Диспетчер выслал машину,
рулим, на машине (пикап, четвёрка) надпись: «Следуйте за мной». Зарулили,
«привязали» самолёт, дождь всё продолжается. С нами летели ещё два пассажира. Сначала
машина отвезла пассажиров, затем приехала за нами. Идти до АДП километра три,
по грязи. Зашли в АДП, ну, думаю, сейчас
«выпорят по полной». Как «ни в чём не бывало», но, стараясь не привлекать
особого внимания, очень осторожно спрашиваю: «Где поставить план, где
переночевать?». – «Когда вылетаете?». - «Послезавтра». – «Ну завтра и поставите
в план, а ночевать в гостинице, у вас рейс пятизначный, значит не бесплатно». –
«Да мы не спорим, направление только дайте. Оформили направление. - «Поужинать
где?» . Объяснили, где у них профилакторий. Спрашиваю: - «Можем идти?». – «Идите». Вышли, сами себе не верим. Весь
полет без связи, «проскочили» две зоны, ни «Вход», ни «Выход» не давали, кошмар.
Когда летели, думал, встретится площадка химического аэродрома, сяду, но ничего
подобного не наблюдал, места незнакомые, может и есть, но не заметил.
После ужина пошли в
гостиницу по дороге поток воды см 15 , прям по воде в туфлях. В предложенной
комнате оказалось 14 кроватей, мы, уже освоившись, пытались возмущаться, но
ничего другого нам предложить не могли.
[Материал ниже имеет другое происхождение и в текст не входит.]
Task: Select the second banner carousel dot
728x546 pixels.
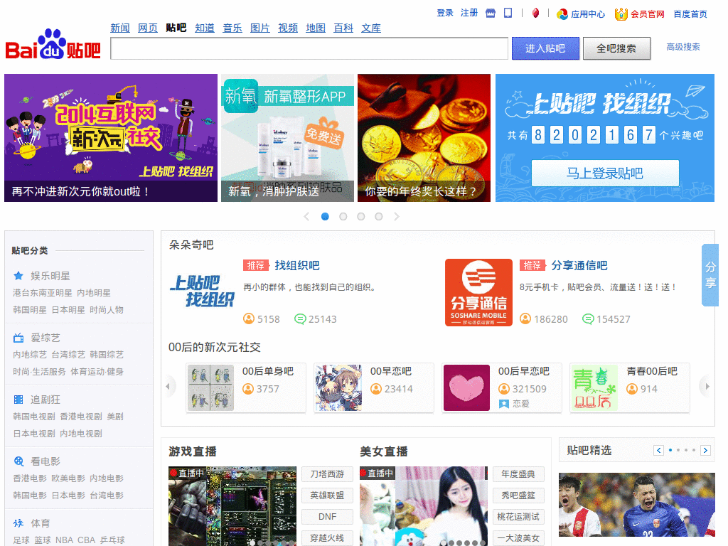Action: click(x=343, y=217)
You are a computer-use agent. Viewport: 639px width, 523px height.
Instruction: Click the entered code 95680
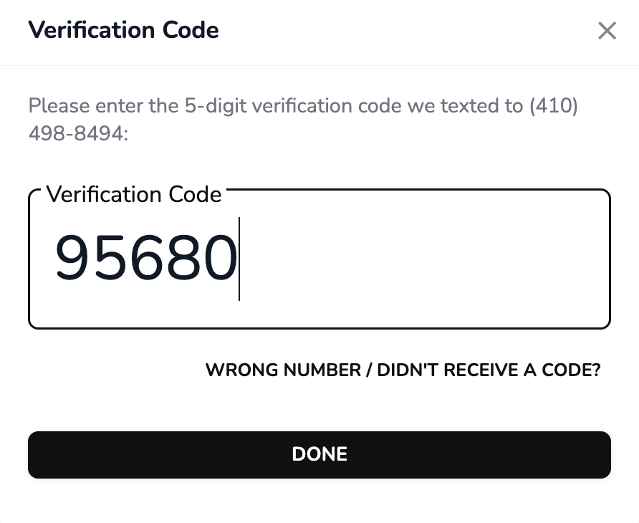click(x=146, y=259)
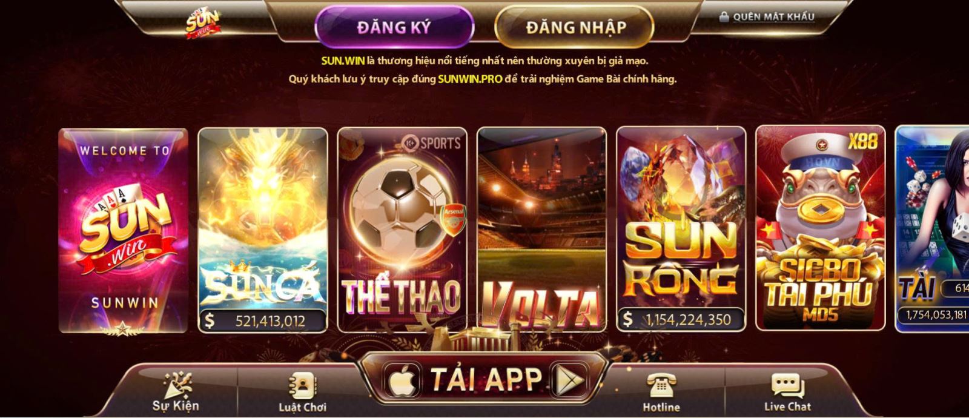969x418 pixels.
Task: Click the Đăng Nhập login button
Action: point(574,27)
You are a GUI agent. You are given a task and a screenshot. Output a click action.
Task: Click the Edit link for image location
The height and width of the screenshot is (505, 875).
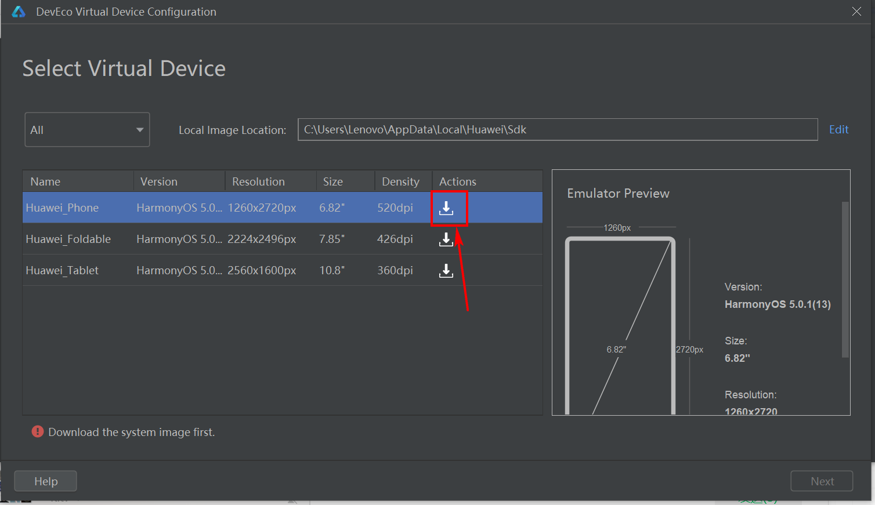(x=838, y=129)
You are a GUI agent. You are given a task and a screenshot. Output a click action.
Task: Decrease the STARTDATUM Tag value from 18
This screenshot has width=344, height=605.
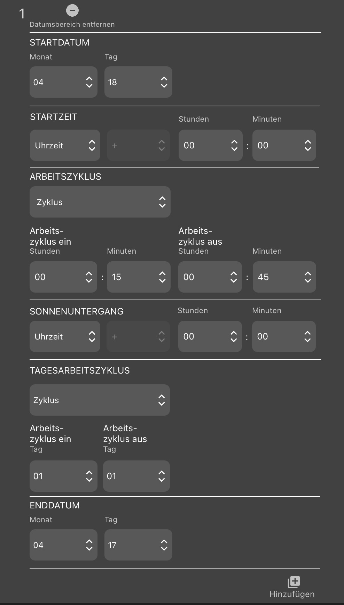[164, 86]
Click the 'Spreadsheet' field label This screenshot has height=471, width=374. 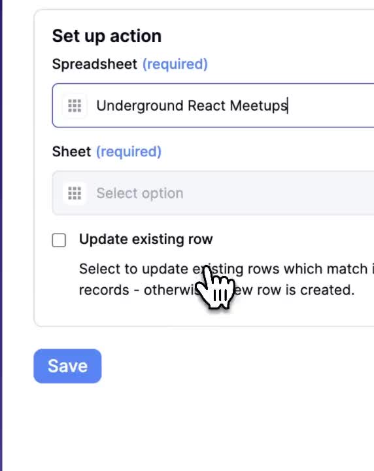tap(95, 64)
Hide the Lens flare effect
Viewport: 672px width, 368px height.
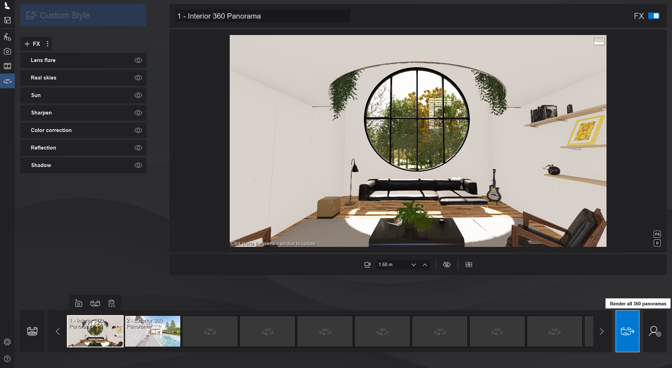pos(138,60)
Отжали все свои вещи, развесили на
изголовья, а мы были одеты «по сезону» Мангышлака - в рубашках с коротким
рукавом. Утром проснулись, на улице люди бегают в осенних пальто, в плащах.
Пошли завтракать в ресторан. – «Ребята, вы откуда такие горячие?». – «Вы лучше нам
на кухне накройте, хоть согреемся». Поставили план, съездили в город.
Представитель заказчика задвижки так и не достал и на следующий день вылетели
на «Тенгиз». «Шахты» своё слово сдержали, и на обратном пути заправили без
проблем.
В декабре 1990 года
закончил годовую санитарную норму. В Тенгизе в «венгерском» вахтовом посёлке
был свой магазин, товары из Венгрии. Впервые там попробовал напитки «Оранж», «Киви»
в пластмассовых полутора литровых
бутылках, «жвачки» и прочую «капиталистическую» продукцию, но цены были «аховские», да и продавили
они на так называемые «тикеты» - отштампованные
форинты, которые мы приобретали у венгерских рабочих. Пачка сигарет «PEL-MEL» стоила 10 рублей. Одна сигарета по
цене пачки «ТУ» или «Опала». Впервые
увидели порно видео, так понравилось, что своему другу Лаеш Биро я заказал видеомагнитофон, который он привёз из отпуска
в октябре 90 года и заплатил я за него
5000 рублей. «Хитачи», полный видеомагнитофон со своим тюнером. Поставил
программу - он сам включится, запишет и выключится, если тебя нет дома. Качественный,
работает до сих пор.
А в марте 1991 года, по
итогам соцсоревнований, я занял какое-то место и мне вне очереди предоставили
возможность купить автомобиль. Я купил ВАЗ-21063 за 9200 рублей. Вот так нас
поражали дефицитные товары. А сейчас «видики» на помойке валяются.
С бензином становилось всё
хуже и хуже и в 1991 году в Тенгиз поставили Л-410, вместо Ан-2, а я 17 января 1991
года на 45 дней поехал в Сасовское лётное училище переучиваться на «элку».